Believe it or not, there’s someone out there who doesn’t think the Indiana Pacers are coming apart at the seams.
“Everybody goes through this,” Spurs guard Tony Parker said last week after San Antonio manhandled Indiana, 103-77, on the Pacers’ home court. “I’m not worried about them. They’ll still make it to the Eastern Conference finals and they’ll still play Miami.”
Parker is somewhat right. From time to time, every championship contender has a stretch during a season where they look ordinary. Addled. Even awful at times.
Last month, the Miami Heat lost three in a row and seven of 11, including a home contest to Denver and a visit to New Orleans after which Chris Bosh plainly said, “We suck.”
The Oklahoma City Thunder welcomed back Russell Westbrook as they came out of the All-Star break and immediately lost three straight and five of eight, including a home loss to Cleveland and a road setback to the L.A. Lakers. The Houston Rockets were a pedestrian 8-8 in December, losing at home and on the road to Sacramento, at Utah and being blasted at Oklahoma City and Indiana.
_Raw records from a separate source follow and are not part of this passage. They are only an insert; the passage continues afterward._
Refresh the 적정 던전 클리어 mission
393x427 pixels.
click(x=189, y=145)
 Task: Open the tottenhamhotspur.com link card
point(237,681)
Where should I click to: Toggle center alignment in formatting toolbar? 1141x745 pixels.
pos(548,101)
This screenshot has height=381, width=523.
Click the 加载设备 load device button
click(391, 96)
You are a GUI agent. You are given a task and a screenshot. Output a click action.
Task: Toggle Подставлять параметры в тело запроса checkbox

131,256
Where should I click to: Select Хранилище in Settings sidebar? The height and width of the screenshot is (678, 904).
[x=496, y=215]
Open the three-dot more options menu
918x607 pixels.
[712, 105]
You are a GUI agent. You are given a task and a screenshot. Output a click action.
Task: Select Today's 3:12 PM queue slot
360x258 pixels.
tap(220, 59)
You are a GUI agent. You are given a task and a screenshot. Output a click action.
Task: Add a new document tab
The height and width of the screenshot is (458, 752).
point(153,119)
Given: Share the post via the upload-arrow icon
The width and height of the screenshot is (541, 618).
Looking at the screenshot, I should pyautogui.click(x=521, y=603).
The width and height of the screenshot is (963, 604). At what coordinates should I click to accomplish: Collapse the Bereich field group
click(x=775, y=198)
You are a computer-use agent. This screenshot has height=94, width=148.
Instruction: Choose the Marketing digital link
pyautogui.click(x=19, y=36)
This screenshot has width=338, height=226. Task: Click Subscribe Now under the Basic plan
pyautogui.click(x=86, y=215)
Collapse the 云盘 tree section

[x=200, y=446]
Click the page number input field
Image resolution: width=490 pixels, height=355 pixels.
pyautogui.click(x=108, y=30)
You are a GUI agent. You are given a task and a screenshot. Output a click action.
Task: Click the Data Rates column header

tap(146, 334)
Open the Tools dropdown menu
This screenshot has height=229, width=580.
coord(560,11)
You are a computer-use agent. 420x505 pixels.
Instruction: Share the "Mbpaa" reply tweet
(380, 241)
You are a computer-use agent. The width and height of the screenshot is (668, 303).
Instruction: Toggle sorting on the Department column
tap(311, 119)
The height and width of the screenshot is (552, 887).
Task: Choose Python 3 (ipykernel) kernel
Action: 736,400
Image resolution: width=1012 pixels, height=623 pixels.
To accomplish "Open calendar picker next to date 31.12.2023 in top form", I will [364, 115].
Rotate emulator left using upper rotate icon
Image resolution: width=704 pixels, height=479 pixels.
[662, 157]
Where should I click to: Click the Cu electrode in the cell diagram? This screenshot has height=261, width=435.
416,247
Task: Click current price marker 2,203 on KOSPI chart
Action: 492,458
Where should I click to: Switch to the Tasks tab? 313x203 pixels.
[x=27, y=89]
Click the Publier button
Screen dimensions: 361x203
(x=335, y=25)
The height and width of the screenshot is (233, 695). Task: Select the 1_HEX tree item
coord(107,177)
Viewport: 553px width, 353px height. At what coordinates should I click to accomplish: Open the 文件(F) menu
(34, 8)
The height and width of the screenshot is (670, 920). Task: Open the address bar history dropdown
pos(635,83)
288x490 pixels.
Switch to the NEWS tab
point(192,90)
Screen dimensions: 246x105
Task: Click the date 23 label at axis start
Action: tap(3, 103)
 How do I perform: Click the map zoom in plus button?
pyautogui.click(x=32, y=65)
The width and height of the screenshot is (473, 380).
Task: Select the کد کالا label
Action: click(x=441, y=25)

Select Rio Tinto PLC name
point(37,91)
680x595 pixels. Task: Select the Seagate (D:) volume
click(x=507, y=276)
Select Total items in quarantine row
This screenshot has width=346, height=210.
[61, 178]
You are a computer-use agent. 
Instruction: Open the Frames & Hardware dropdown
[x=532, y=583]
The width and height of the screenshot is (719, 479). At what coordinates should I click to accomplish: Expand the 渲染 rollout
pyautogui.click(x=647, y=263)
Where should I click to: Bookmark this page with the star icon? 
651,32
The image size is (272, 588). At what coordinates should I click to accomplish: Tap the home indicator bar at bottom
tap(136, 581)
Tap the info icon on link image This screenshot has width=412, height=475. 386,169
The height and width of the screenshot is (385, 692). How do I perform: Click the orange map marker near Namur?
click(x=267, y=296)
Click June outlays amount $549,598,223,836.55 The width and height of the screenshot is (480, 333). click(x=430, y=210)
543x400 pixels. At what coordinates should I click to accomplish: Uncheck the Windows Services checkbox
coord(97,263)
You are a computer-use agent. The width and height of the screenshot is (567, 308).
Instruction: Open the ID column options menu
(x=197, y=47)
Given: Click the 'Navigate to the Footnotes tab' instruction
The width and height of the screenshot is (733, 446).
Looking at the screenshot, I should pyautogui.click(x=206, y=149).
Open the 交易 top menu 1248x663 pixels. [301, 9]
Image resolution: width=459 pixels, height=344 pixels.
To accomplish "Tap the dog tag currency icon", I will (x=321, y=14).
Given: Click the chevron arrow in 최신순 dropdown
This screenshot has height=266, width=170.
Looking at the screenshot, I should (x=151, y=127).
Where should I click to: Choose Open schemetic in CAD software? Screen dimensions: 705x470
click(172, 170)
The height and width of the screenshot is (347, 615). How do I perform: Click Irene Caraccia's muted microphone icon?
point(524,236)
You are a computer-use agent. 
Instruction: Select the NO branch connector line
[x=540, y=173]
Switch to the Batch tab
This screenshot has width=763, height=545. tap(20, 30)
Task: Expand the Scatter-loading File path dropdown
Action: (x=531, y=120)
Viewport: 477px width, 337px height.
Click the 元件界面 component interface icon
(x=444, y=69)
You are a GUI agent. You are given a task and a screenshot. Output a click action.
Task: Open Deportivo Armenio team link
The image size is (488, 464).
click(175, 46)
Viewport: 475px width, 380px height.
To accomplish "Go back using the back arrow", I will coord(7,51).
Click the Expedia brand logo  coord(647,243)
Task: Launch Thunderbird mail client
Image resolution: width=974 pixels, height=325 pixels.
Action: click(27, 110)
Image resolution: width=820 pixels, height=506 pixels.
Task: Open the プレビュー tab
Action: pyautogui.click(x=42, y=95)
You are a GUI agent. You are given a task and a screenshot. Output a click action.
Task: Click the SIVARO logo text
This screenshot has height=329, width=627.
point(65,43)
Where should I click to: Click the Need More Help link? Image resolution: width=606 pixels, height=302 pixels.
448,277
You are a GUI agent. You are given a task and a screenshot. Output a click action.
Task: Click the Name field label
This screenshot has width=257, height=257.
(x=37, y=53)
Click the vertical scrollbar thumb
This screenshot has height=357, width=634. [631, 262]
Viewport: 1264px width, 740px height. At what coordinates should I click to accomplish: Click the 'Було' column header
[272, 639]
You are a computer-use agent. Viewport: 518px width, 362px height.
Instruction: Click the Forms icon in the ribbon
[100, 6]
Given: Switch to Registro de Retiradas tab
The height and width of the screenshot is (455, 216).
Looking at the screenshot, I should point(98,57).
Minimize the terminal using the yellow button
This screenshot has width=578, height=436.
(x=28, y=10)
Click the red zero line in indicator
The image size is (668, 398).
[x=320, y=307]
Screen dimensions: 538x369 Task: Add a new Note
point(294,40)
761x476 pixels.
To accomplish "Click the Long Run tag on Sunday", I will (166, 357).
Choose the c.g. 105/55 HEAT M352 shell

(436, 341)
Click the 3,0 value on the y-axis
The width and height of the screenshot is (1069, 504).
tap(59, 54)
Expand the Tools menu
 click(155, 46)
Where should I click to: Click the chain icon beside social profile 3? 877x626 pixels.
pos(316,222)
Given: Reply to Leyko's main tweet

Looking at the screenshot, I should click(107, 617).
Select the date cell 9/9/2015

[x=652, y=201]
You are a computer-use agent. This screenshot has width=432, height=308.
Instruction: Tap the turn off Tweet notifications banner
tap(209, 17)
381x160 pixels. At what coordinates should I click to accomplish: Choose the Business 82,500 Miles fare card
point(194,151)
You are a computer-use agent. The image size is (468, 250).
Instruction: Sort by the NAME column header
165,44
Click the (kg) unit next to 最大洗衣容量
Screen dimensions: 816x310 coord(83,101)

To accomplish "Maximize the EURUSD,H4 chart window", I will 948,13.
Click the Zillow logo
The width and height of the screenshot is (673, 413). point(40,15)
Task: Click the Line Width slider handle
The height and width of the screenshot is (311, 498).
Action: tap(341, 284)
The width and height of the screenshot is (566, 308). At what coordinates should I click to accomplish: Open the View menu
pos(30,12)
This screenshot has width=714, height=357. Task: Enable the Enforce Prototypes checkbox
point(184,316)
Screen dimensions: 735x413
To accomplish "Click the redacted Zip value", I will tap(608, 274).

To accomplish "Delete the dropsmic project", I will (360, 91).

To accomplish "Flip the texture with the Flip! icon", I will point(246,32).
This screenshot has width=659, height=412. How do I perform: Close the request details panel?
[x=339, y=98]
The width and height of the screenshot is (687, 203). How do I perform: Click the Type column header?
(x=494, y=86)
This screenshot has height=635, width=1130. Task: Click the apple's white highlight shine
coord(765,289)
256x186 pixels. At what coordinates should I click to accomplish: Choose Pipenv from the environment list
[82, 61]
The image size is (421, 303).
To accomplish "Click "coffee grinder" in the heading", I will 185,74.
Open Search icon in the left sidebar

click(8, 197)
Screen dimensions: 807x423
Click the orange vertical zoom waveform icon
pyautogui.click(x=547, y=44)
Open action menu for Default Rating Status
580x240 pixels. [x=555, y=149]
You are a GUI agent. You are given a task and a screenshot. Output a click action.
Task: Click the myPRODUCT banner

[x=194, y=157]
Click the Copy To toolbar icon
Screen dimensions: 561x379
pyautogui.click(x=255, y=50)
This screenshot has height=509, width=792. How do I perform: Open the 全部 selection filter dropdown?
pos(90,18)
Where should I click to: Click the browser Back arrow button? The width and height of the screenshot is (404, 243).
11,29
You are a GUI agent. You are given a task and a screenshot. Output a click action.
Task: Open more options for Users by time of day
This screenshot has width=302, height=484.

Even the Spurs, who have been the model of consistency for a generation, had a stretch starting in late January where they lost three in a row and five of nine. It included a loss to Detroit and unimpressive narrow wins over Sacramento, New Orleans and Charlotte.
But those teams snapped out of their funks much quicker than the Pacers, who have been relatively reeling for almost two months and are showing no signs of finding a solution. And with the playoffs less than two weeks away, that is a major issue.
On Feb. 7, Indiana outlasted Portland in a home overtime win to improve to 39-10. When Miami lost the next day, the league-leading Pacers held a four-game lead in the loss column over the Heat and a two-game cushion over the Thunder. They are just 14-15 since and have dropped four slots into a tie for fifth (in the loss column) with the Rockets.
Recently, it has been even worse. Indiana has lost eight of 11, scoring 100 points just once and averaging 83.7 points. There have been road losses to New York, Washington and Cleveland and Sunday’s abominable home loss to Atlanta in which coach Frank Vogel benched his entire starting five in the first quarter and All-Star center Roy Hibbert for the entire second half.
The extended slump has local media suggesting that Pacers president Larry Bird – the architect of this squad who coached the franchise to its only Finals appearance 14 years ago – might just replace Vogel on the bench. Less than a week ago, that was an April Fool’s joke.
Keep in mind, however, that Bird – as the architect – signed Andrew Bynum as a free agent and swapped Danny Granger for Evan Turner and Lavoy Allen, tinkering with a chemistry that was among the best in the league in a quest for more firepower on offense, where the Pacers struggle at times.
Bynum has become the same dead end that he was in Philadelphia and Indiana, Allen has played a grand total of 56 minutes since his arrival and Turner has not matched Granger’s limited production, let alone anything near the career-best output he was providing in Philadelphia.
Upon returning from injury this season – and willingly accepting a bench role due to the emergence of wings Paul George and Lance Stephenson – Granger averaged 8.3 points and shot just 36 percent in 29 games. Since his arrival in Indiana, Turner is averaging 6.6 points on 39 percent shooting in 23 games.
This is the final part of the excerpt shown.